Work to do » Copy every one of the following records word for word, leaving each line unchanged.

Records to use »
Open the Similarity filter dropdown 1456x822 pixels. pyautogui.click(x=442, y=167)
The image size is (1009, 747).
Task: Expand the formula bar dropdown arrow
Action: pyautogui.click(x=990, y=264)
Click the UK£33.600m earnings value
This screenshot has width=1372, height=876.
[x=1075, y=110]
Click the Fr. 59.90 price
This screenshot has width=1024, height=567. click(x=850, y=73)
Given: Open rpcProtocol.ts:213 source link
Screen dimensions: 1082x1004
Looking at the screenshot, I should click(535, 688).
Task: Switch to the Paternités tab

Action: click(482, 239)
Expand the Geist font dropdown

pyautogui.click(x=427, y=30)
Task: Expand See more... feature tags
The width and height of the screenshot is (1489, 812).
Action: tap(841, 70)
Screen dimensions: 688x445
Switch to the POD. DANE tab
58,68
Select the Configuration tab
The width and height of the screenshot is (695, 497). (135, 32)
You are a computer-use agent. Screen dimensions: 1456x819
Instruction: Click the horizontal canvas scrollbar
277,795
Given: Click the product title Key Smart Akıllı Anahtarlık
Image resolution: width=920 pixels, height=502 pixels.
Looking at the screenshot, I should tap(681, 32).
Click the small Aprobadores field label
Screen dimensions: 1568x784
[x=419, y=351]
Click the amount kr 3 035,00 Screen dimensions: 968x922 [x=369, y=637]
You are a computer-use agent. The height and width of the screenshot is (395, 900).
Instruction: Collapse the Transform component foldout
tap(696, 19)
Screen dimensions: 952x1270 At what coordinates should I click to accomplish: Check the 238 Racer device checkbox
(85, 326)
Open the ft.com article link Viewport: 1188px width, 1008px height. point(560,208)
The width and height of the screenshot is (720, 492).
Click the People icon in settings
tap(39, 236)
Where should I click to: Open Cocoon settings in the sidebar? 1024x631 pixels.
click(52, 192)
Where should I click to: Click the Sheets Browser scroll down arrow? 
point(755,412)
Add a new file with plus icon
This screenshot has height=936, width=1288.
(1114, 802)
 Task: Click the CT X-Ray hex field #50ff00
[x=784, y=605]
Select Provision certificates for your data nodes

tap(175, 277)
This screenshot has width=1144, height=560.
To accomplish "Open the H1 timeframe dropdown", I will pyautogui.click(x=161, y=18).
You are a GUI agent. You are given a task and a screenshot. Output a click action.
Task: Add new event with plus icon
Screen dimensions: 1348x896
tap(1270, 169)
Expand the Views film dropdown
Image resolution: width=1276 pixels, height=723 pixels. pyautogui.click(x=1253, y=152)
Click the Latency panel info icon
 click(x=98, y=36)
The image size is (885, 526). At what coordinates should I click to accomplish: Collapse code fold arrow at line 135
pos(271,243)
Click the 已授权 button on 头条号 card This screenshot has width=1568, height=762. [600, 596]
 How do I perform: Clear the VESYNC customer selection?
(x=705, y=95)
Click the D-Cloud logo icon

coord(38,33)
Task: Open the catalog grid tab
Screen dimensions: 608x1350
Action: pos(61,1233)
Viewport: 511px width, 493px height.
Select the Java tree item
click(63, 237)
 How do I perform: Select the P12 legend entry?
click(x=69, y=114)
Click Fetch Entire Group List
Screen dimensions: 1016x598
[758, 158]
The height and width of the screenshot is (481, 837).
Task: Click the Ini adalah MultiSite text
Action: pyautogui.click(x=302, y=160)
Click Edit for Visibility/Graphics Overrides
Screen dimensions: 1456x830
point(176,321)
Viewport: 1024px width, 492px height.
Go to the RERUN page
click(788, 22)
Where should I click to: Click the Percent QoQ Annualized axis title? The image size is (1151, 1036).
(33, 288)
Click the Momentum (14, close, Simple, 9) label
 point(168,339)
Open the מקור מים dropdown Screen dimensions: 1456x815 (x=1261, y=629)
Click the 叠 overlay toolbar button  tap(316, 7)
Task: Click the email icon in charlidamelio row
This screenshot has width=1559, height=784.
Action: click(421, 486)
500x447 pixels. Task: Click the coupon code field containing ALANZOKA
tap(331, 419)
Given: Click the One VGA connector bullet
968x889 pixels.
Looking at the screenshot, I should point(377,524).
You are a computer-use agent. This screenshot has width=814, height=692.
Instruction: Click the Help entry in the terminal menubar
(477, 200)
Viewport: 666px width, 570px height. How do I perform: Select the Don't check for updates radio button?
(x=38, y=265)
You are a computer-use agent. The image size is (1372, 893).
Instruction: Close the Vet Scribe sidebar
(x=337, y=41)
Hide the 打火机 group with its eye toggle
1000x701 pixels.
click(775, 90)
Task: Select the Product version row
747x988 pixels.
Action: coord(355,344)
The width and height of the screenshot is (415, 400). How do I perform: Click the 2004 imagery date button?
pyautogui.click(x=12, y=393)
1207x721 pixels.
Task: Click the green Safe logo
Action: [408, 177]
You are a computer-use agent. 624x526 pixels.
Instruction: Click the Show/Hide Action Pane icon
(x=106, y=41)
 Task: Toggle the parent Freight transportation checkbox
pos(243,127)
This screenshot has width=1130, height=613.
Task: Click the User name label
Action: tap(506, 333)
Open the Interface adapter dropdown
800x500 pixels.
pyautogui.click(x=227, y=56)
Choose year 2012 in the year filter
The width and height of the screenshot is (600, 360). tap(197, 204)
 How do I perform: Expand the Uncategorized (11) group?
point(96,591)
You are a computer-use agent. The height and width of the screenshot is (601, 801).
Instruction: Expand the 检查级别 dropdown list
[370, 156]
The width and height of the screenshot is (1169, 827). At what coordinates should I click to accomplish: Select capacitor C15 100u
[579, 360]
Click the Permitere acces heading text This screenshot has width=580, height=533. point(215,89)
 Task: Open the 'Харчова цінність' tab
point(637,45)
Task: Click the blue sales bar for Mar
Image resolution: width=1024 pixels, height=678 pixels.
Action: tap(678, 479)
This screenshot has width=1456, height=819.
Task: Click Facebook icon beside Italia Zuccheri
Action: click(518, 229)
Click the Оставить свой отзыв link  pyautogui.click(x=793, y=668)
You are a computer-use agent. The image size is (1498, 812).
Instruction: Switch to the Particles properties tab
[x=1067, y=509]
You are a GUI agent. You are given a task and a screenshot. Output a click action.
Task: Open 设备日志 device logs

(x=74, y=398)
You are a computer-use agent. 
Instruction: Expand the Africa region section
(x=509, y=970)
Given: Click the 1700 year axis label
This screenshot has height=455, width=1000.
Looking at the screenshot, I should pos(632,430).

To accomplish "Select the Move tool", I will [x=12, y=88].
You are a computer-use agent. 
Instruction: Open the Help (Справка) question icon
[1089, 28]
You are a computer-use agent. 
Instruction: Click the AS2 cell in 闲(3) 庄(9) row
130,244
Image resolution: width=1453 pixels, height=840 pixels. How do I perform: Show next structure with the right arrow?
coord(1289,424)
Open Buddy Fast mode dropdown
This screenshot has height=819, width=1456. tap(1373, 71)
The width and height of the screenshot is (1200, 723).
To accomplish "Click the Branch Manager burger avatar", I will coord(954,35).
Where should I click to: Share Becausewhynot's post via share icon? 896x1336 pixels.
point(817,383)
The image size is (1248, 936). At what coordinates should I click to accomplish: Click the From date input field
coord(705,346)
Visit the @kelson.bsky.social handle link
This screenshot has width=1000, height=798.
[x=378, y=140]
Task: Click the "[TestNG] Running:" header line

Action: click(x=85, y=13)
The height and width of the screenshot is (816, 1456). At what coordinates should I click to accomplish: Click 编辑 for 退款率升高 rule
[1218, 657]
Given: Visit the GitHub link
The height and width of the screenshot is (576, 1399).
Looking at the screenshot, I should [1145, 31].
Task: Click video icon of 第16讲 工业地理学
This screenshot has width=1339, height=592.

Reply »
Open the Similarity filter dropdown 1456x822 pixels. pyautogui.click(x=442, y=167)
The image size is (1009, 747).
Task: Expand the formula bar dropdown arrow
Action: pyautogui.click(x=990, y=264)
Click the UK£33.600m earnings value
This screenshot has width=1372, height=876.
[x=1075, y=110]
Click the Fr. 59.90 price
This screenshot has width=1024, height=567. click(x=850, y=73)
Given: Open rpcProtocol.ts:213 source link
Screen dimensions: 1082x1004
Looking at the screenshot, I should click(535, 688).
Task: Switch to the Paternités tab

Action: click(482, 239)
Expand the Geist font dropdown

pyautogui.click(x=427, y=30)
Task: Expand See more... feature tags
The width and height of the screenshot is (1489, 812).
Action: tap(841, 70)
Screen dimensions: 688x445
Switch to the POD. DANE tab
58,68
Select the Configuration tab
The width and height of the screenshot is (695, 497). (135, 32)
You are a computer-use agent. Screen dimensions: 1456x819
Instruction: Click the horizontal canvas scrollbar
277,795
Given: Click the product title Key Smart Akıllı Anahtarlık
Image resolution: width=920 pixels, height=502 pixels.
Looking at the screenshot, I should tap(681, 32).
Click the small Aprobadores field label
Screen dimensions: 1568x784
[x=419, y=351]
Click the amount kr 3 035,00 Screen dimensions: 968x922 [x=369, y=637]
You are a computer-use agent. The height and width of the screenshot is (395, 900).
Instruction: Collapse the Transform component foldout
tap(696, 19)
Screen dimensions: 952x1270 At what coordinates should I click to accomplish: Check the 238 Racer device checkbox
(85, 326)
Open the ft.com article link Viewport: 1188px width, 1008px height. point(560,208)
The width and height of the screenshot is (720, 492).
Click the People icon in settings
tap(39, 236)
Where should I click to: Open Cocoon settings in the sidebar? 1024x631 pixels.
click(52, 192)
Where should I click to: Click the Sheets Browser scroll down arrow? 
point(755,412)
Add a new file with plus icon
This screenshot has height=936, width=1288.
(1114, 802)
 Task: Click the CT X-Ray hex field #50ff00
[x=784, y=605]
Select Provision certificates for your data nodes

tap(175, 277)
This screenshot has width=1144, height=560.
To accomplish "Open the H1 timeframe dropdown", I will pyautogui.click(x=161, y=18).
You are a GUI agent. You are given a task and a screenshot. Output a click action.
Task: Add new event with plus icon
Screen dimensions: 1348x896
tap(1270, 169)
Expand the Views film dropdown
Image resolution: width=1276 pixels, height=723 pixels. pyautogui.click(x=1253, y=152)
Click the Latency panel info icon
 click(x=98, y=36)
The image size is (885, 526). At what coordinates should I click to accomplish: Collapse code fold arrow at line 135
pos(271,243)
Click the 已授权 button on 头条号 card This screenshot has width=1568, height=762. [600, 596]
 How do I perform: Clear the VESYNC customer selection?
(x=705, y=95)
Click the D-Cloud logo icon

coord(38,33)
Task: Open the catalog grid tab
Screen dimensions: 608x1350
Action: pos(61,1233)
Viewport: 511px width, 493px height.
Select the Java tree item
click(63, 237)
 How do I perform: Select the P12 legend entry?
click(x=69, y=114)
Click Fetch Entire Group List
Screen dimensions: 1016x598
[758, 158]
The height and width of the screenshot is (481, 837).
Task: Click the Ini adalah MultiSite text
Action: pyautogui.click(x=302, y=160)
Click Edit for Visibility/Graphics Overrides
Screen dimensions: 1456x830
point(176,321)
Viewport: 1024px width, 492px height.
Go to the RERUN page
click(788, 22)
Where should I click to: Click the Percent QoQ Annualized axis title? The image size is (1151, 1036).
(33, 288)
Click the Momentum (14, close, Simple, 9) label
 point(168,339)
Open the מקור מים dropdown Screen dimensions: 1456x815 (x=1261, y=629)
Click the 叠 overlay toolbar button  tap(316, 7)
Task: Click the email icon in charlidamelio row
This screenshot has width=1559, height=784.
Action: click(421, 486)
500x447 pixels. Task: Click the coupon code field containing ALANZOKA
tap(331, 419)
Given: Click the One VGA connector bullet
968x889 pixels.
Looking at the screenshot, I should point(377,524).
You are a computer-use agent. This screenshot has width=814, height=692.
Instruction: Click the Help entry in the terminal menubar
(477, 200)
Viewport: 666px width, 570px height. How do I perform: Select the Don't check for updates radio button?
(x=38, y=265)
You are a computer-use agent. The image size is (1372, 893).
Instruction: Close the Vet Scribe sidebar
(x=337, y=41)
Hide the 打火机 group with its eye toggle
1000x701 pixels.
click(775, 90)
Task: Select the Product version row
747x988 pixels.
Action: coord(355,344)
The width and height of the screenshot is (415, 400). How do I perform: Click the 2004 imagery date button?
pyautogui.click(x=12, y=393)
1207x721 pixels.
Task: Click the green Safe logo
Action: [408, 177]
You are a computer-use agent. 624x526 pixels.
Instruction: Click the Show/Hide Action Pane icon
(x=106, y=41)
 Task: Toggle the parent Freight transportation checkbox
pos(243,127)
This screenshot has width=1130, height=613.
Task: Click the User name label
Action: tap(506, 333)
Open the Interface adapter dropdown
800x500 pixels.
pyautogui.click(x=227, y=56)
Choose year 2012 in the year filter
The width and height of the screenshot is (600, 360). tap(197, 204)
 How do I perform: Expand the Uncategorized (11) group?
point(96,591)
You are a computer-use agent. The height and width of the screenshot is (601, 801).
Instruction: Expand the 检查级别 dropdown list
[370, 156]
The width and height of the screenshot is (1169, 827). At what coordinates should I click to accomplish: Select capacitor C15 100u
[579, 360]
Click the Permitere acces heading text This screenshot has width=580, height=533. point(215,89)
 Task: Open the 'Харчова цінність' tab
point(637,45)
Task: Click the blue sales bar for Mar
Image resolution: width=1024 pixels, height=678 pixels.
Action: tap(678, 479)
This screenshot has width=1456, height=819.
Task: Click Facebook icon beside Italia Zuccheri
Action: click(518, 229)
Click the Оставить свой отзыв link  pyautogui.click(x=793, y=668)
You are a computer-use agent. The image size is (1498, 812).
Instruction: Switch to the Particles properties tab
[x=1067, y=509]
You are a GUI agent. You are given a task and a screenshot. Output a click action.
Task: Open 设备日志 device logs

(x=74, y=398)
You are a computer-use agent. 
Instruction: Expand the Africa region section
(x=509, y=970)
Given: Click the 1700 year axis label
This screenshot has height=455, width=1000.
Looking at the screenshot, I should pos(632,430).

To accomplish "Select the Move tool", I will [x=12, y=88].
You are a computer-use agent. 
Instruction: Open the Help (Справка) question icon
[1089, 28]
You are a computer-use agent. 
Instruction: Click the AS2 cell in 闲(3) 庄(9) row
130,244
Image resolution: width=1453 pixels, height=840 pixels. How do I perform: Show next structure with the right arrow?
coord(1289,424)
Open Buddy Fast mode dropdown
This screenshot has height=819, width=1456. tap(1373, 71)
The width and height of the screenshot is (1200, 723).
To accomplish "Click the Branch Manager burger avatar", I will coord(954,35).
Where should I click to: Share Becausewhynot's post via share icon? 896x1336 pixels.
point(817,383)
The image size is (1248, 936). At what coordinates should I click to accomplish: Click the From date input field
coord(705,346)
Visit the @kelson.bsky.social handle link
This screenshot has width=1000, height=798.
[x=378, y=140]
Task: Click the "[TestNG] Running:" header line

Action: click(x=85, y=13)
The height and width of the screenshot is (816, 1456). At what coordinates should I click to accomplish: Click 编辑 for 退款率升高 rule
[1218, 657]
Given: Visit the GitHub link
The height and width of the screenshot is (576, 1399).
Looking at the screenshot, I should [1145, 31].
Task: Click video icon of 第16讲 工业地理学
This screenshot has width=1339, height=592.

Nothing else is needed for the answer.